An Inadvertently-Informative Study
A much-quoted recent study found that:
Let us now apply the “Bloggs Test” (last used here to bash a study that praised liberal atheists):
In 2008, 53 percent of all households headed by an immigrant (legal or illegal) with one or more children under age 18 used at least one welfare program, compared to 36 percent for native households with children. Immigrant use of welfare tends to be much higher than natives for food assistance programs and Medicaid. Use of cash and housing programs tends to be very similar to natives. A large share of the welfare used by immigrants is received on behalf of their U.S.-born children.
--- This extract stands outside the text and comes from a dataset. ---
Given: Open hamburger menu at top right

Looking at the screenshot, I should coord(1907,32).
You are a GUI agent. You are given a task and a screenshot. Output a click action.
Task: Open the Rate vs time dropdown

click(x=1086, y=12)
But even households with children comprised entirely of immigrants still have a welfare use rate of 47 percent.
The above figures come from an analysis of the public use file of the March 2009 Current Population Survey collected by the Census Bureau. The survey asks about use of welfare programs in the calendar year prior to the survey. The eight major welfare programs reported above are SSI (Supplemental Security Income for low-income elderly and disabled), TANF (Temporary Assistance to Needy Families), WIC (Women Infants and Children food program), free school lunch, food stamps (now called Supplemental Nutrition Assistance Program), Medicaid (health insurance for those with low incomes), public housing, and rent subsidies.
- Figure out what Joe Bloggs (an average reader) would conclude from the report. If the report was strongly stated, it was probably either written by an activist who was trying to get people to believe that conclusion or by someone who based it on the activists' press releases. (In this case, Joe Bloggs would conclude that immigrants are parasites.)
- Determine the strongest potential piece of evidence that would point in the same direction. If that evidence were true, the report would have mentioned it. (In this case, it would be a report that immigrants are major users of the two biggest Federal welfare programs: Social Security and Medicare.)
- In the absence of such evidence being mentioned, conclude that it doesn't exist.
By the way, the other ignorant army claims the Bloggs Test can be used for improving scores on standardized tests, which they regard as somehow unfair.